Some of the most immediate benefits of biotechnology can be seen in the medical field. Advances in biotechnology can be extended to the detection of pathogens or medical diagnoses, gene therapy, and the pharmaceutical industry.
Imagine you have flu symptoms and decide to hit up the doctor. The doctor suspects you may have the H1N1 flu virus strain. There's a rapid test that the doctor performs and concludes that you do have H1N1. Then, PCR analysis can be performed on a sample to diagnosis the virus. Using the same procedures described earlier, primers have been designed for a specific H1N1 mRNA. Detection of H1N1 mRNA levels using PCR is more sensitive than a rapid test. This same technology can also be used to detect HIV, SARS, Dengue Virus, and mumps, just to name a few.
If the gene sequence that contributes to a genetic condition is known, it can be identified by PCR. Now that we know the sequence of the human genome, scientists have been able to link a particular disease to a gene or set of genes. Sickle cell anemia, cystic fibrosis and hemophilia are just a few conditions where the gene has been identified. PCR primers specific for these genes can be used to identify and amplify these genes.
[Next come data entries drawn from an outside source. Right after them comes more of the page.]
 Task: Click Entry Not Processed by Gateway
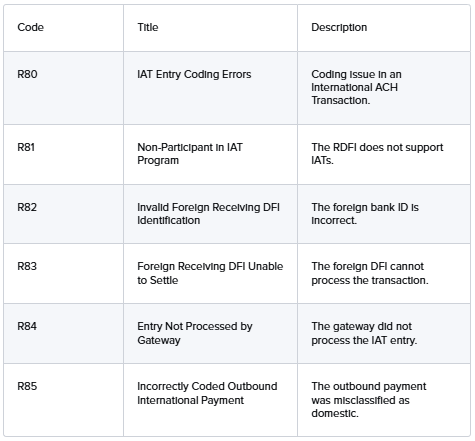coord(195,333)
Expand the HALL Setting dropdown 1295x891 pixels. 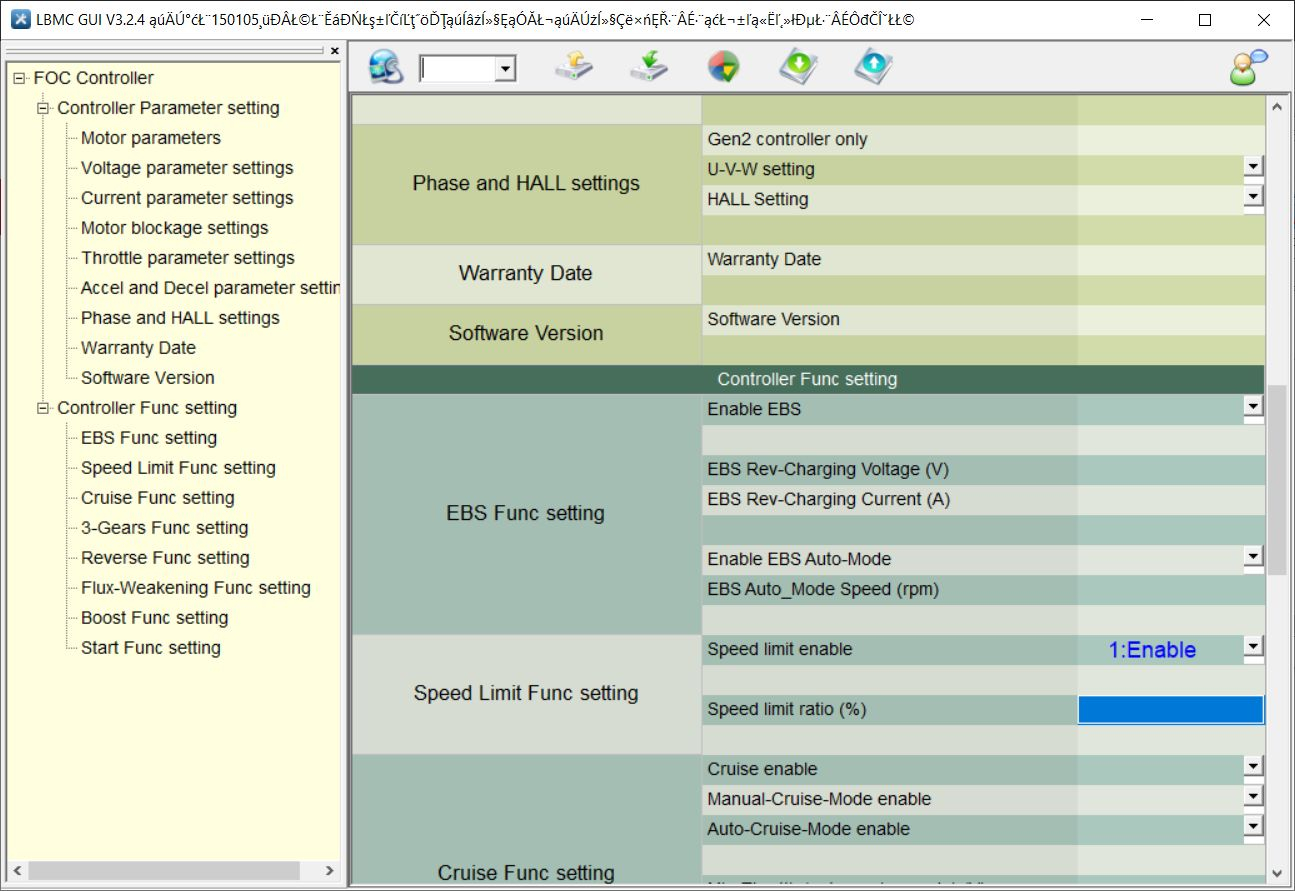[1253, 197]
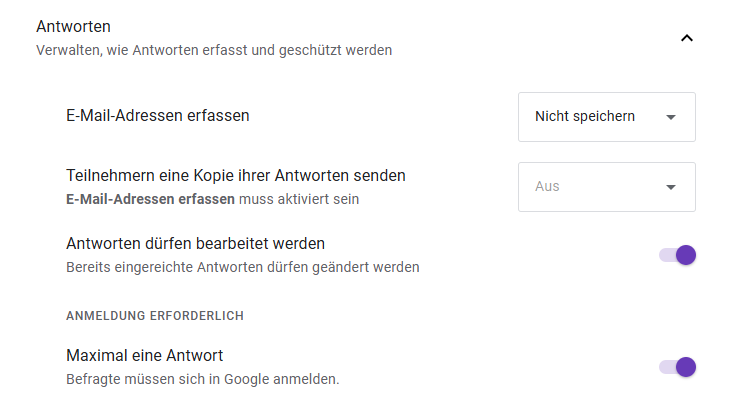Viewport: 729px width, 414px height.
Task: Click Befragte müssen sich in Google anmelden
Action: click(202, 379)
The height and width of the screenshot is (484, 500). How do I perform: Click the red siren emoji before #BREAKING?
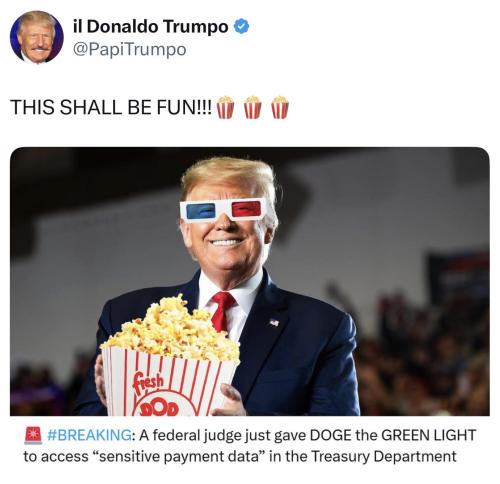click(x=33, y=435)
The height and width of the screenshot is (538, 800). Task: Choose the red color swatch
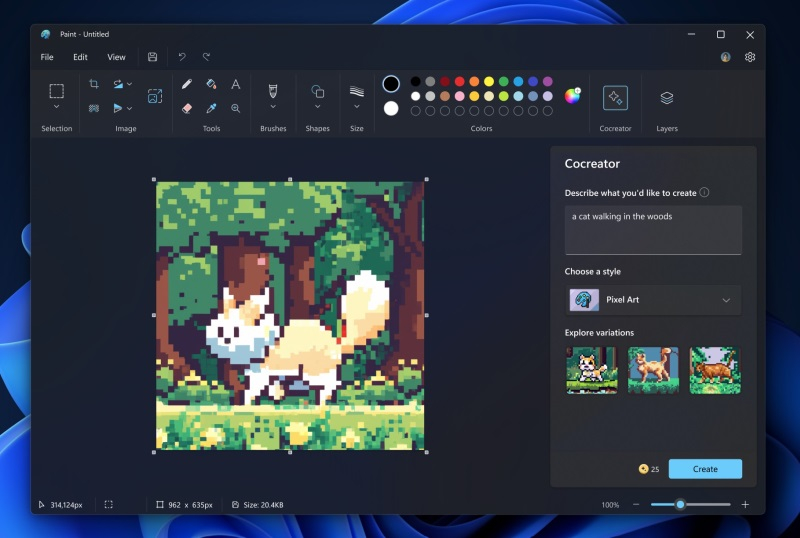459,81
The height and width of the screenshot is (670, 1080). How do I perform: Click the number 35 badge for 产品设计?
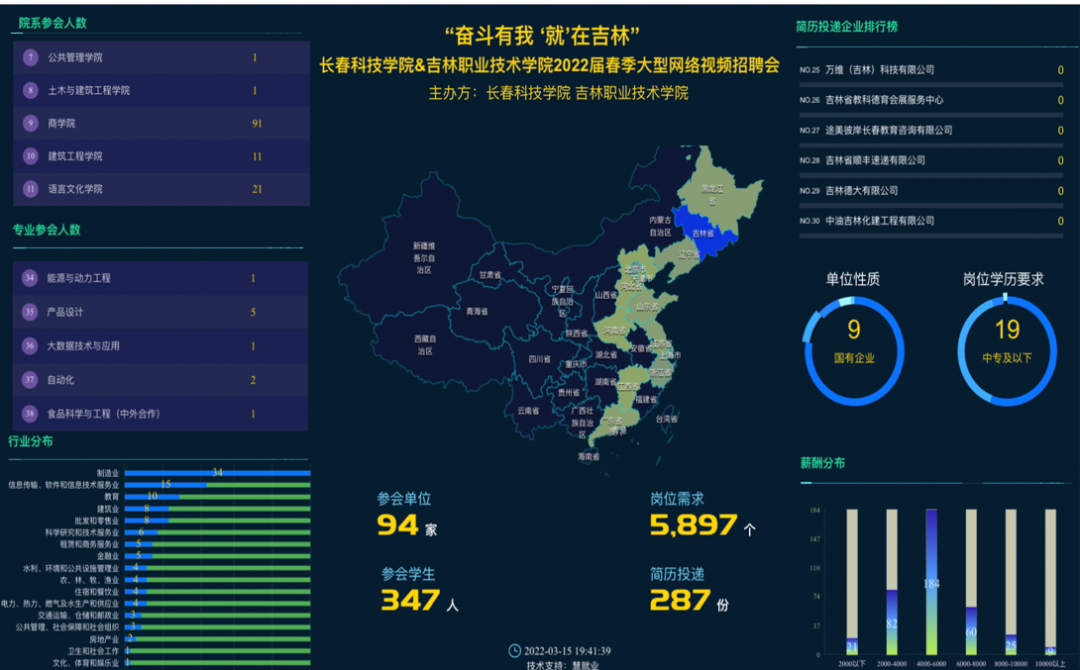pyautogui.click(x=30, y=312)
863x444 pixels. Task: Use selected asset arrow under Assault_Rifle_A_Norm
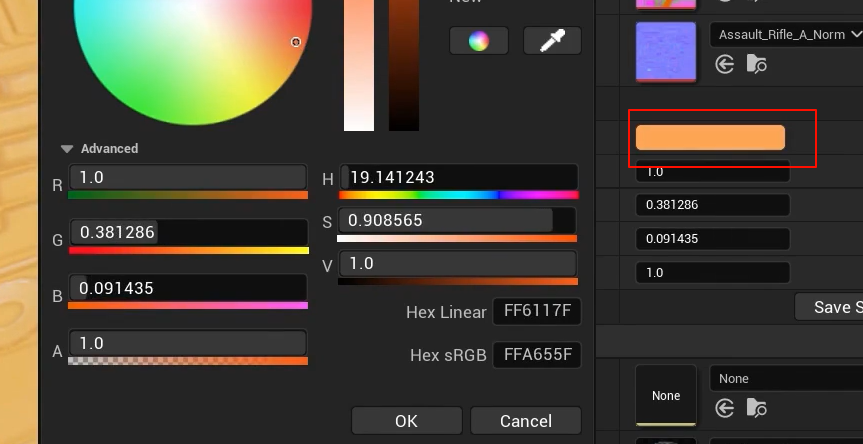pyautogui.click(x=725, y=65)
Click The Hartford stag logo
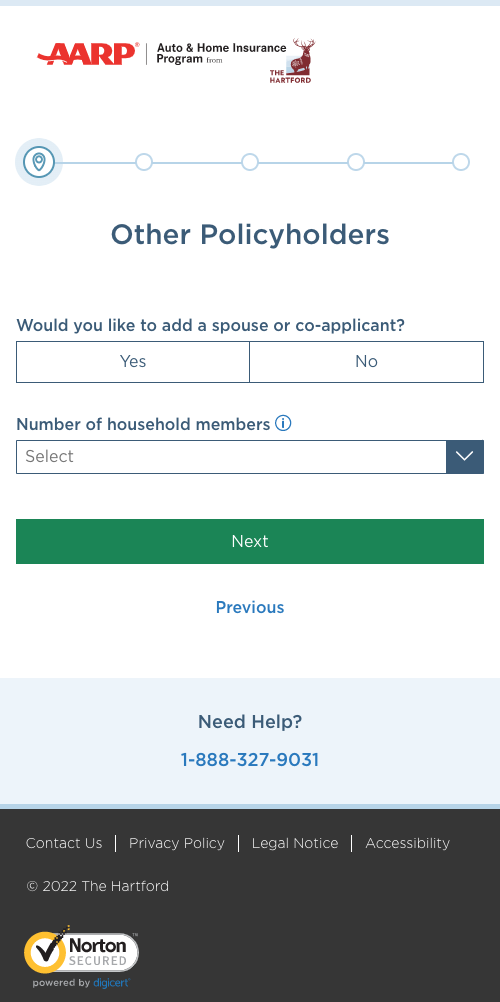500x1002 pixels. click(292, 61)
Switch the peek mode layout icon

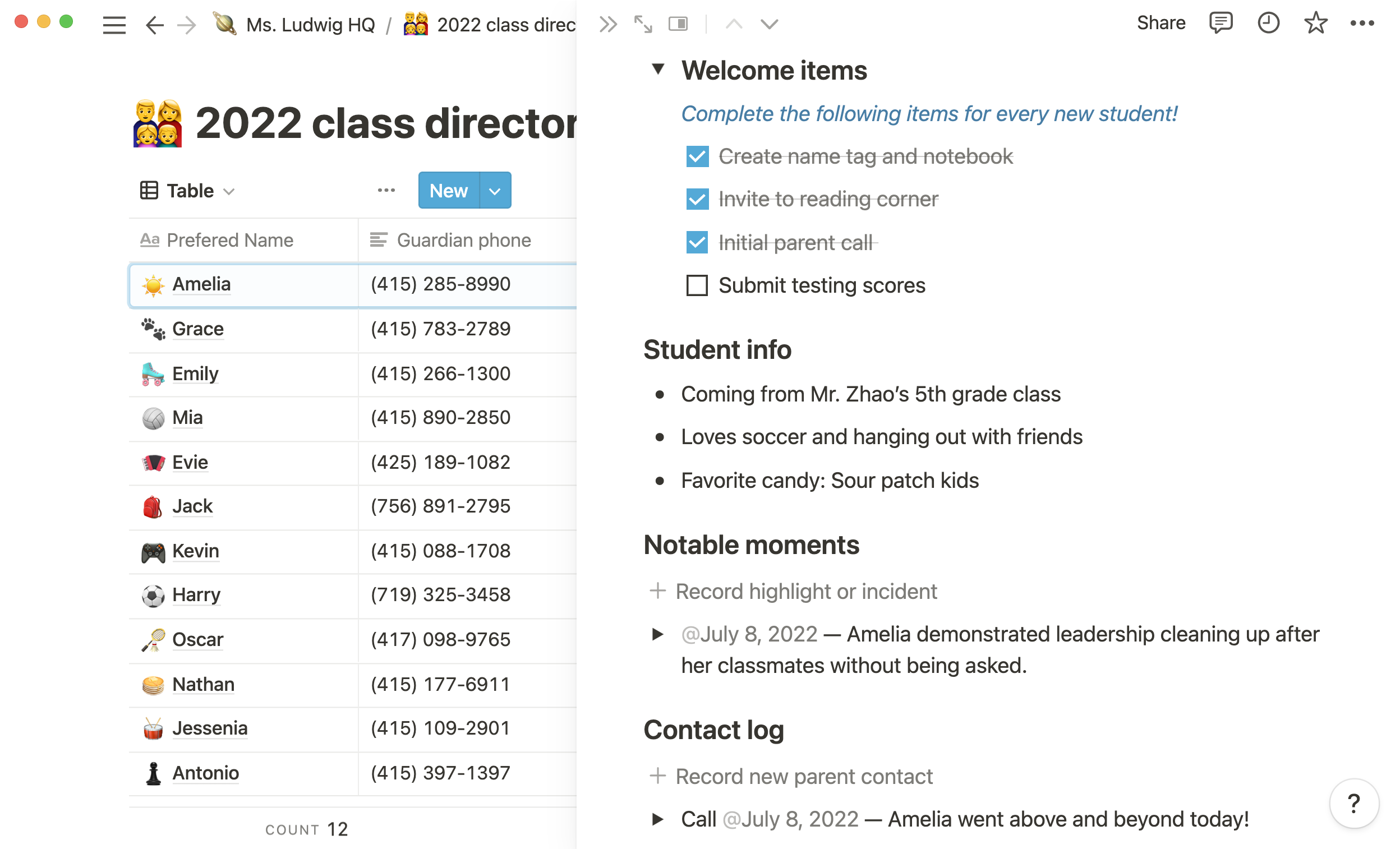[x=678, y=25]
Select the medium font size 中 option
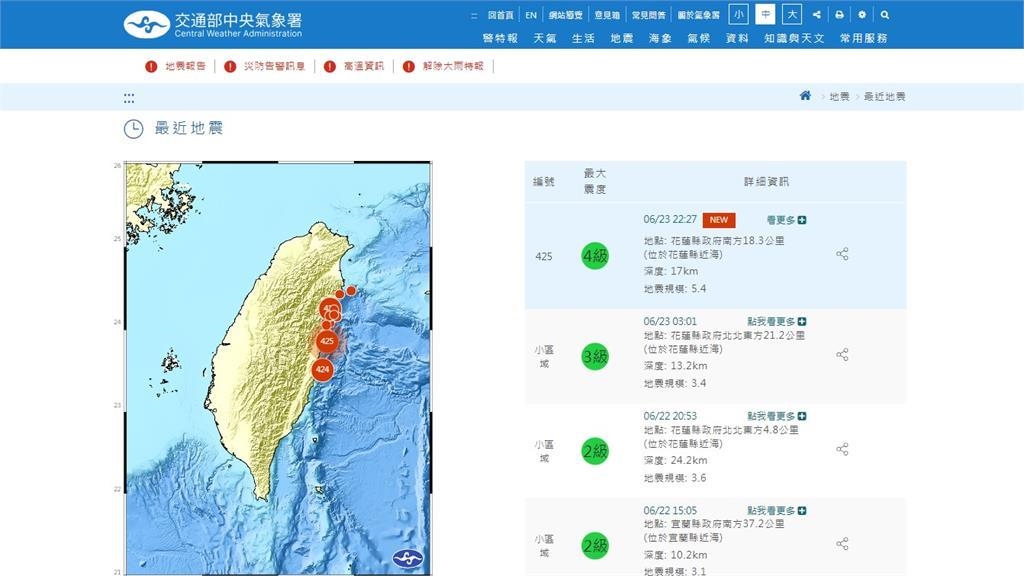 (765, 15)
Genes may be changed such that they result in a protein that is unable to do its job. Knowing the original sequence of the gene, scientists have been devising methods to deliver the original sequence of the gene back into the cells. This is called gene therapy.
While it sounds great and makes sense biologically, gene therapy has faced many obstacles. First of all, how do you get the gene into the cells? Usually, viral vectors are the vehicles of choice. In the example below, an adenovirus vector is used to deliver the correct or normal gene into the cell.
This method was used in trials in 2000 to treat ten children with severe combined immunodeficiency. David Vetter, otherwise known as the "Bubble Boy," had this condition. Nine children showed significant improvement, but three children later developed leukemia, which killed one child.
Some other issues with gene therapy still need to be hammered out. Currently, the effect is not long lasting. The correct gene needs to be incorporated into the genome so that its protein is continually being produced.
Gene therapy introduces something foreign into human cells. This can send a red flag to the immune system. The immune system has a great memory making it difficult to administer multiple treatments without an immune response.
The viral vectors used may also be problematic in targeting only certain cells, or they may be toxic. Finally, many diseases result from problems in several genes. Current gene therapies can only target single genes.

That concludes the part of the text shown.